_Texte source_.
########################################

Accueil > Bande dessinée > Les Ogres-Dieux
Aujourd’hui, nombre de bandes dessinées capitalisent sur la fidélisation de leur public. On retrouve ainsi des séries qui étalent leur univers et leur récit sur des dizaines et des dizaines de volumes. Ce qui n’est aucunement un problème lorsque la multiplication des albums n’est pas imposée aux auteurs. Il y a donc une véritable recrudescence des sorties et, de ce fait, beaucoup nécessitent un engagement des auteurs sur le long terme. Paradoxe de ces choix éditoriaux : cela décourage parfois certains lecteurs et lectrices de découvrir de nouvelles œuvres. La BD qui nous préoccupe aujourd’hui, Les Ogres-Dieux, s’émancipe de ce système de sérialisation tout en dévoilant un univers riche à l’identité bien marquée. Scénarisée par Hubert, dessinée par Bertrand Gatignol (possibilité d'écouter ITW des auteurs en bas de page), elle compte à ce jour trois tomes : Petit, Demi-Sang et Grand Homme.
Ces histoires prennent place dans l’univers des Ogres-Dieux qui, comme l’intitulé le suggère, décrit un monde dominé par la race des ogres depuis des siècles. Les ogres sont des créatures à la taille titanesque qui ont étendu leur influence de manière spectaculaire et violente par asservissement des humains avant d’en faire leur repas. Mais ce règne touche à sa fin. La dernière lignée, rongée par la consanguinité, produit des géants de plus en plus petits et de moins en moins astucieux. Chaque histoire évoquera donc des personnages qui vivent dans cette société en déclin.
Avec les Ogres-Dieux, on est face à un récit sombre et décadent fortement inspiré par la littérature gothique puisque l'univers se nourrit d’éléments propres au genre : un château comme théâtre des événements, la figure de la créature avec les ogres, l’aspect macabre et, bien sûr, cette société en perdition.
Tout cela se vérifie par le travail graphique de Gatignol qui a accompli un énorme travail sur l’univers pour qu'il concorde avec le scénario d’Hubert. Les cadrages, les perspectives démesurées des lieux, les personnages qui se perdent dans ces immenses décors délabrés témoins d’une gloire passée... tout contribue à teinter d'une esthétique gothique le monde qui nous accueille.
La représentation des ogres, elle, est parcourue d'une tentation expressionniste. En effet, l'image adopte le gabarit de ces personnages au contenu du récit et ainsi répond parfaitement à certaines intentions propres à l'Expressionnisme. Dans l'avant-garde citée, rappelons que tout élément présent dans une œuvre se devait d’être en rapport direct avec le reste de la composition (texte, dramaturgie, cadrages, etc.) pour favoriser une réflexion sur les sentiments qui s'expriment. Notons que cet artifice ne modère absolument pas l’impression de gigantisme des monstres.

########################################

_Enregistrements de données_.
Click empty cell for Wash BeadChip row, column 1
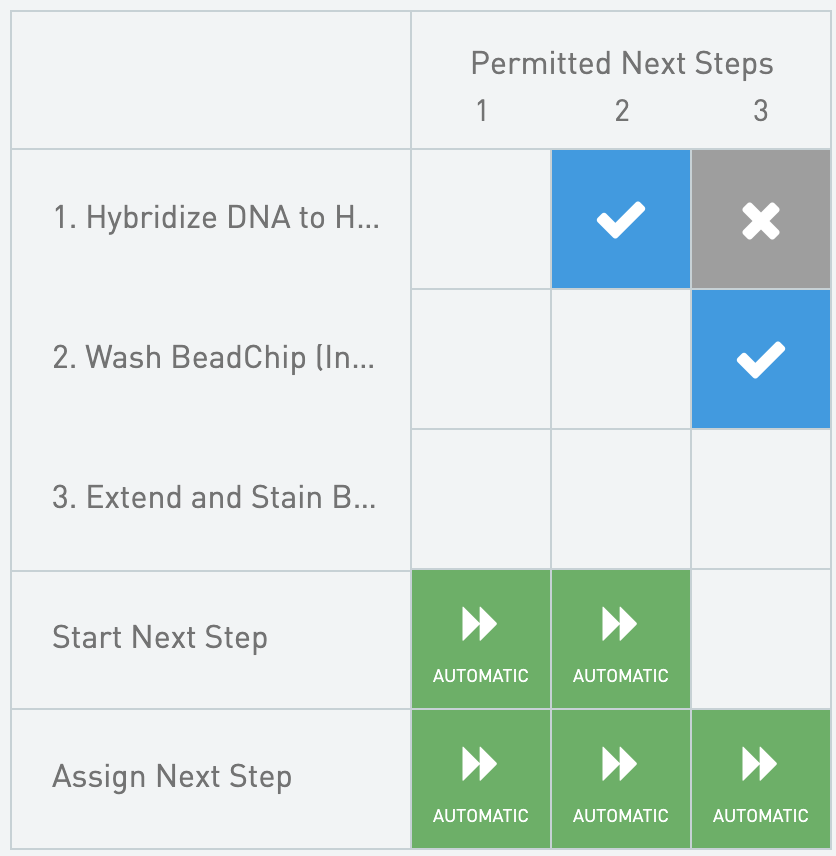The width and height of the screenshot is (836, 856). click(x=480, y=360)
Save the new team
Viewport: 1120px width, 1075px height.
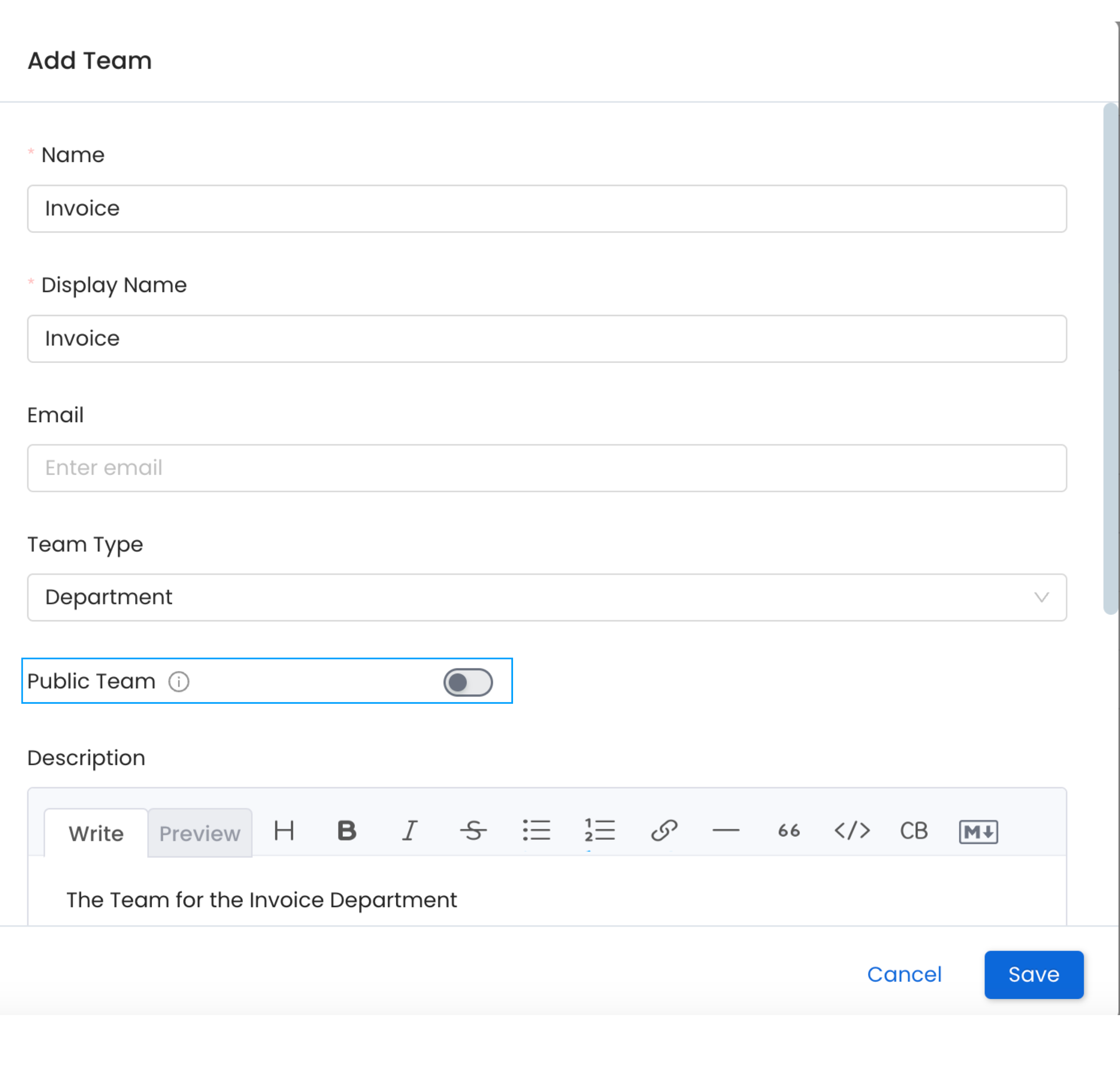(x=1033, y=975)
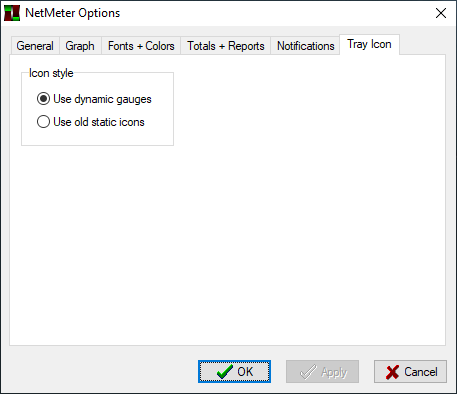
Task: Select the Use dynamic gauges radio button
Action: point(43,99)
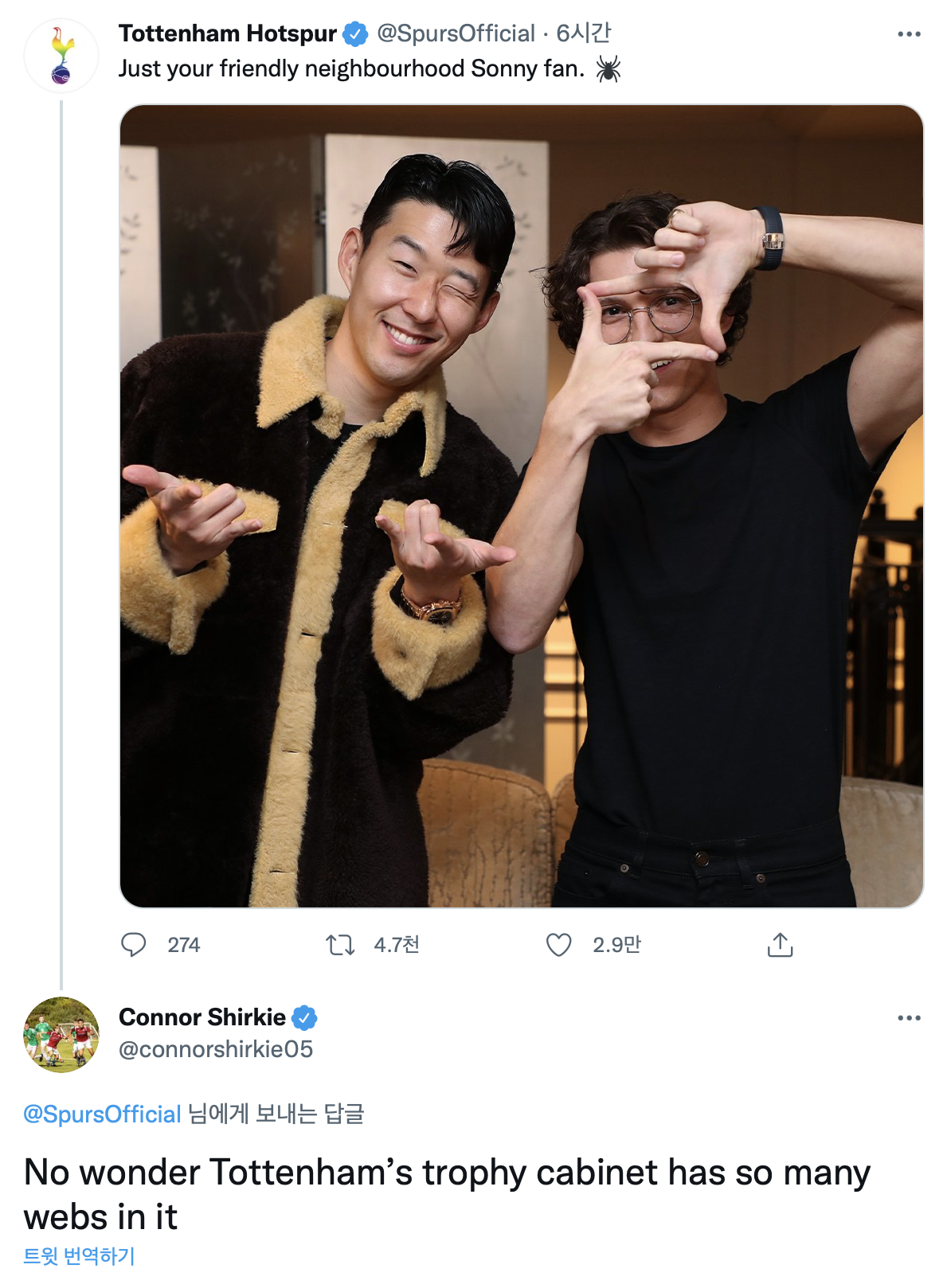Click Connor Shirkie's blue verified badge
The image size is (943, 1288).
[x=304, y=1017]
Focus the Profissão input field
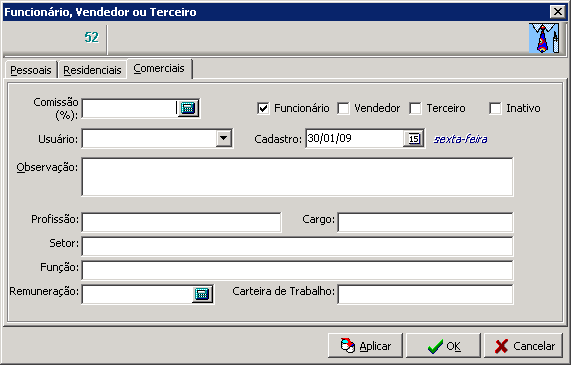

########################################

_Liste des tâches_.
• 1. Recopiez fidèlement le passage du texte sur Les Ogres-Dieux situé entre « Ces histoires prennent » et « société en déclin. », ces deux bornes comprises.
• 2. Dans la liste, réécrivez les lignes allant de celle qui contient « Save the new team » jusqu'à la fin de la liste, bornes incluses, en substituant « text box » à « input field » sans rien modifier d'autre. Ne reproduisez pas les images.

_Solutions détaillées_.
• 1.
Ces histoires prennent place dans l’univers des Ogres-Dieux qui, comme l’intitulé le suggère, décrit un monde dominé par la race des ogres depuis des siècles. Les ogres sont des créatures à la taille titanesque qui ont étendu leur influence de manière spectaculaire et violente par asservissement des humains avant d’en faire leur repas. Mais ce règne touche à sa fin. La dernière lignée, rongée par la consanguinité, produit des géants de plus en plus petits et de moins en moins astucieux. Chaque histoire évoquera donc des personnages qui vivent dans cette société en déclin.

• 2.
Save the new team
Viewport: 1120px width, 1075px height.
(x=1033, y=975)
Task: Select the Use dynamic gauges radio button
Action: point(43,99)
Click Connor Shirkie's blue verified badge
The image size is (943, 1288).
[x=304, y=1017]
Focus the Profissão text box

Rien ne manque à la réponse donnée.